**Passage to read**.

[Start of Attachment]

When we consider America’s opioid epidemic, and the overuse of powerful pain medications that are contributing to a national crisis of addiction and deaths from overdose never witnessed before in US history, for the Skeptics on Quackwatch and Wikipedia to be discrediting a far safer, non-addicting and effective treatment represents gross medical negligence that is arguably unethical.

The second sentence in Wikipedia’s acupuncture page states, “Acupuncture is a pseudoscience because the theories and practices of TCM (Traditional Chinese Medicine) are not based on scientific knowledge and it has been characterized as quackery.”  Further in the page it reinforces the intention to have Wikipedia users wrongfully regard acupuncture as fakery. “Many within the scientific community consider attempts to rationalize acupuncture in science to be quackery and pseudoscience.”

The page references the late Wallace Sampson, an aggressive Skeptic who made a career by attacking alternative medicine. Sampson was also a Quackwatch Science adviser, Chair of the Board of Directors of Barrett’s National Council Against Health Fraud, and a faculty member of the Skeptic’s Toolbox — an annual workshop sponsored by the Committee for Skeptical Inquiry to strategize on methods for attacking alternative medicine and parapsychology. Starting in 1997, the program has expanded and offers a three-year academic program in modern skepticism.  Sampson was also the Chief Editor of the defunct peer-reviewed Scientific Review on Alternative Medicine supported by the Skeptics’ Center for Inquiry, Quackwatch advisers and Science-Based Medicine. The publication was rejected on four separate occasions for admittance into the NIH’s Library of Medicine due to unsound articles and gross bias. Other notable Skeptics cited on the page include Stephen Barrett (Quackwatch) and David Gorski (Society for Science Based Medicine). Former professor Edzard Ernst, who Quackwatch adviser Harriet Hall regarded as the “world’s foremost expert” on Complementary and Alternative Medicine, is cited heavily although he has no professional background in acupuncture nor Chinese Medicine.

On the Wikipedia talk page for editors working on the Acupuncture entry, a recent exchange in late October 2019 summarized a systemic problem for alternative medical practices that once labeled as a pseudoscience or quackery on the encyclopedia it is near impossible to have it changed regardless of how much scientific evidence to the contrary is provided:

2001:56A:75CE:1700:7C7D:FD68:F968:2FFF writes:  I am curious what it would take to change the categorization of a Wikipedia article such as this [referring to being labeled pseudoscience]? My assumption is that a credible source would need to say “acupuncture used to be pseudoscience, but it has progressed to a science”? I am not convinced a source would ever say such a thing, because it is kind of a silly statement (I am not aware of any case where an alternative approach has become mainstream and those exact words have been stated) so if this is the threshold then there may be a problem because I do not see a way for a topic that has ever been categorized as pseudoscience from breaking free of that characterization to a level that would satisfy wikipedia criteria.  22 October 2019 (UTC)

Roxy the Dog [a well known Skeptic and Wikipedia administrator]:  Just to note that that is a problem we are unlikely to ever have.  22 October 2019 (UTC)

Alexbrn: It does happen, but it’s very rare. The canonical example (beloved by hopeful pseudoscientists everywhere) is continental drift   22 October 2019 (UTC)

 

This exchange encapsulates one of the most glaring problems of unproven scientific bias that dominates Wikipedia pages related to alternative medical therapies, systems and its leading practitioners and advocates.  Once a person is labeled as a quack or promoter of a pseudoscience the editorial process has been disproportionally rigged in favor of the Skeptic ideology that is almost impossible to break free of this derogatory image.

[End of Attachment]

**Tasks to complete**.
A. List every position or role that the passage on acupuncture and Wikipedia says Wallace Sampson held.
B. Set down the part of the passage on acupuncture and Wikipedia starting at "Roxy the Dog" and ending at "drift   22 October 2019 (UTC)".

[Saved data entries]
[Start of Attachment]

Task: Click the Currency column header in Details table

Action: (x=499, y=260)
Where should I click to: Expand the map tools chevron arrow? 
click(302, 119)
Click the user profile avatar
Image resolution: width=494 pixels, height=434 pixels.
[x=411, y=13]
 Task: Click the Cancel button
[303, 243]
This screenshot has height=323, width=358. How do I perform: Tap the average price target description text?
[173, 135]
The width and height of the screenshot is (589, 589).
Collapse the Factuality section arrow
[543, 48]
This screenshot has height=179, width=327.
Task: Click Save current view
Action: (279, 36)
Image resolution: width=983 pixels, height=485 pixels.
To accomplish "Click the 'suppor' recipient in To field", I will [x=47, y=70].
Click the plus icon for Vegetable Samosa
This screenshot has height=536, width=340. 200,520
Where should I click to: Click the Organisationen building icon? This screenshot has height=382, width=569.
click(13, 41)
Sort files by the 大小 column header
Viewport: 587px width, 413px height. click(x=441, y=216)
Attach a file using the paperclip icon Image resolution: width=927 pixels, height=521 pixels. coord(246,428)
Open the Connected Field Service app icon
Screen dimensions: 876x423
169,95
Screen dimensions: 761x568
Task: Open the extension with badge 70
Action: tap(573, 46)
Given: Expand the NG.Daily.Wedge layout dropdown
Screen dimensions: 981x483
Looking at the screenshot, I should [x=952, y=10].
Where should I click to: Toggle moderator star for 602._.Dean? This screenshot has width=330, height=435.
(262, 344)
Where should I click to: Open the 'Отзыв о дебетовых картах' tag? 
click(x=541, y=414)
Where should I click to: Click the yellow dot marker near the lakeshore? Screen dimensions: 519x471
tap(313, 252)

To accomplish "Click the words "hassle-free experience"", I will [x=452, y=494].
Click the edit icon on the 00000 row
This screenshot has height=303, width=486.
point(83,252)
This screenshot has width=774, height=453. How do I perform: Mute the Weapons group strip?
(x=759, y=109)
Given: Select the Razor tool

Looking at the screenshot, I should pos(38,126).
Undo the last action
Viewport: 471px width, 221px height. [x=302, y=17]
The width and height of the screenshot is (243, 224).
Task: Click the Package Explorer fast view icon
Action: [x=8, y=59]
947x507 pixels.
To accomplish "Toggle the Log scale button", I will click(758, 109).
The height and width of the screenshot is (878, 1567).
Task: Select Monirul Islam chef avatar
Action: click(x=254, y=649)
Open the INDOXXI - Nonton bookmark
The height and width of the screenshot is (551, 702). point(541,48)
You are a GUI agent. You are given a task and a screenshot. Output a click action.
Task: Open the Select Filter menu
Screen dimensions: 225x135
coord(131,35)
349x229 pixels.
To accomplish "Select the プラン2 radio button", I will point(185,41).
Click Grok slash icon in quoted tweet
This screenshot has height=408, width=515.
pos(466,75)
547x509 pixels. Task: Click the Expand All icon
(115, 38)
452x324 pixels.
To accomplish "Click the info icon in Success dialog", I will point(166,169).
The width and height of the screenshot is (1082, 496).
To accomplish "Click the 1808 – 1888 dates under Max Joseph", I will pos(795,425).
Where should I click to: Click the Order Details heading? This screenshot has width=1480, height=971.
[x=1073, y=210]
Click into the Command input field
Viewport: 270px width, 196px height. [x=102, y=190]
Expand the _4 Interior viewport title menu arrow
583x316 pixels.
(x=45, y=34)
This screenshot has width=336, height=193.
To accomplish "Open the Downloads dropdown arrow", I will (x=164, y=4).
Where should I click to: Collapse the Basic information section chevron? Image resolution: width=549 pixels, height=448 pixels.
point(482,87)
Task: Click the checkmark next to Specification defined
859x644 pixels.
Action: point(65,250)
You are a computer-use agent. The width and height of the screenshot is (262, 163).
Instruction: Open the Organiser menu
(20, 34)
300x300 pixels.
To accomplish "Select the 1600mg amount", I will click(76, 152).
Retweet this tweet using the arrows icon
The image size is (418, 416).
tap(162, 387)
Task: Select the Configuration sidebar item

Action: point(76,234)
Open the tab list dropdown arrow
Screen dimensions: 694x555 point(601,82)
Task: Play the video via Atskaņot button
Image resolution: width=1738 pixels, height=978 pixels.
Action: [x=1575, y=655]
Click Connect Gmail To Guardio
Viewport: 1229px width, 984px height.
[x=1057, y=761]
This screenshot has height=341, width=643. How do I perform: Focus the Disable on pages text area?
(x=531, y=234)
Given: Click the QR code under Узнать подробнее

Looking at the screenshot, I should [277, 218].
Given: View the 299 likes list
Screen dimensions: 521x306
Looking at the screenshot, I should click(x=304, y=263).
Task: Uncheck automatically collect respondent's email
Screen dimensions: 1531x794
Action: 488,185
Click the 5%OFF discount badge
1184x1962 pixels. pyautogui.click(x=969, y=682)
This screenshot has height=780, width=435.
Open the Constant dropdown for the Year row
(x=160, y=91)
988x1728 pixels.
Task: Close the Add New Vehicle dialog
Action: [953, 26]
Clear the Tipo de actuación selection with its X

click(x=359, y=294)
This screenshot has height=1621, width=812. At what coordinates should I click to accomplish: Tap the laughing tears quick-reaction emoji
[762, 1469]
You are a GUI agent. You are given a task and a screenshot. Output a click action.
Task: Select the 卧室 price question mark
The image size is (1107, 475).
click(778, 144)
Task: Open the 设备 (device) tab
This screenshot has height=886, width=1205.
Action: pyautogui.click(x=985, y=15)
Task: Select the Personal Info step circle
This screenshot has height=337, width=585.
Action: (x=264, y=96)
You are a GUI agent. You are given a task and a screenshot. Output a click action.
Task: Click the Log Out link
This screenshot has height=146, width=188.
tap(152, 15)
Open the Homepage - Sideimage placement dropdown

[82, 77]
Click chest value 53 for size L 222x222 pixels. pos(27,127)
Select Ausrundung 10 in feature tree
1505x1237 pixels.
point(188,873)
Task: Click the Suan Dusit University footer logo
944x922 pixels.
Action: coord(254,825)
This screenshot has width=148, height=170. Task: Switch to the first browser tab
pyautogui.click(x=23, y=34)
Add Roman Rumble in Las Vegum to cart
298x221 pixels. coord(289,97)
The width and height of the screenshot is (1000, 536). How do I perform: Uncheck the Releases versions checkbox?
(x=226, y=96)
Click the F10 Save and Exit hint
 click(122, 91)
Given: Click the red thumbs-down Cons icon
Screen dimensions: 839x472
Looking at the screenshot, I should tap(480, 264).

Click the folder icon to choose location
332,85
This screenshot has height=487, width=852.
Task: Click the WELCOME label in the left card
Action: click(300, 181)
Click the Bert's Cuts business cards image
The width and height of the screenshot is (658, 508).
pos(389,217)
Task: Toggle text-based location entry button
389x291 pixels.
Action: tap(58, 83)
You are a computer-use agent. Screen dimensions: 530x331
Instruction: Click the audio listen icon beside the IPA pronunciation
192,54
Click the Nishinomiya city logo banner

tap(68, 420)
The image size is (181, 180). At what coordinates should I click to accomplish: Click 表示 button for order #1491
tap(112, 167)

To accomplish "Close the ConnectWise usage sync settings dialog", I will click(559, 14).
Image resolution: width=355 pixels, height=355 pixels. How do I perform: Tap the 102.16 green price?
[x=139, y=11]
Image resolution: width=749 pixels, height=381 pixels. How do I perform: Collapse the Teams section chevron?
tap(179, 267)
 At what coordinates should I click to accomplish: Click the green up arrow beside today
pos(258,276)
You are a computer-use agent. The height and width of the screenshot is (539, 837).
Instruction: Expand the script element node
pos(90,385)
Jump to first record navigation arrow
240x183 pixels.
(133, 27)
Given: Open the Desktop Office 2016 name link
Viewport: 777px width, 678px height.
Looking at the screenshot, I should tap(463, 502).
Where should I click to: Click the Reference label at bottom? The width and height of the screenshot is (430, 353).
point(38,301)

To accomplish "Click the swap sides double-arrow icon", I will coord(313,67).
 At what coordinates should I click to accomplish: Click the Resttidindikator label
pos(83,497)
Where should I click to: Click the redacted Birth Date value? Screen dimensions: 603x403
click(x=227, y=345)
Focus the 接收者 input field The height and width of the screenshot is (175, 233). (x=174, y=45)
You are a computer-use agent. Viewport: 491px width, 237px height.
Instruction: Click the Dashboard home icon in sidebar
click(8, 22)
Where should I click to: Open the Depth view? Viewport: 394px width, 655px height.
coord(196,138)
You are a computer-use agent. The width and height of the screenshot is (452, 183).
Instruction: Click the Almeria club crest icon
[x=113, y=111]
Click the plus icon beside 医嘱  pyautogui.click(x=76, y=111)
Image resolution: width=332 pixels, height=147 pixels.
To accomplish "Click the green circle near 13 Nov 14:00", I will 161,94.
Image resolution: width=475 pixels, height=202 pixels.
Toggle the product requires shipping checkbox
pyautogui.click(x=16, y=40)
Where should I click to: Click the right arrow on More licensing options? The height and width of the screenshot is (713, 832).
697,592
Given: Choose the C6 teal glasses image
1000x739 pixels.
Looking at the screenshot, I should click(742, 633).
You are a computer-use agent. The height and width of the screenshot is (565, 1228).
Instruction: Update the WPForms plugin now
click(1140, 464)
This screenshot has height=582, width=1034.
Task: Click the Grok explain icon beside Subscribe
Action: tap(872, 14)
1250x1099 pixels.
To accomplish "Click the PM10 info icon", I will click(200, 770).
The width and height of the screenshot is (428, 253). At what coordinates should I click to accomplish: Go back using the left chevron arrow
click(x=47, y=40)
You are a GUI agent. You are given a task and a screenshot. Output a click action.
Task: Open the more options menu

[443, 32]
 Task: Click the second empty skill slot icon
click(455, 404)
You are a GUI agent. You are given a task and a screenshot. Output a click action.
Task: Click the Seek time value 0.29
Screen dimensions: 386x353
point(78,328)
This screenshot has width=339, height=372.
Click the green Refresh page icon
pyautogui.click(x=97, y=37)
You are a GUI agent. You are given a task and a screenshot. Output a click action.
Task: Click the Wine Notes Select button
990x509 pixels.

[End of Attachment]

**Results for the exercise**.
A.
- Quackwatch Science adviser
- Chair of the Board of Directors of Barrett's National Council Against Health Fraud
- Faculty member of the Skeptic's Toolbox
- Chief Editor of the Scientific Review on Alternative Medicine

B.
Roxy the Dog [a well known Skeptic and Wikipedia administrator]:  Just to note that that is a problem we are unlikely to ever have.  22 October 2019 (UTC)

Alexbrn: It does happen, but it’s very rare. The canonical example (beloved by hopeful pseudoscientists everywhere) is continental drift   22 October 2019 (UTC)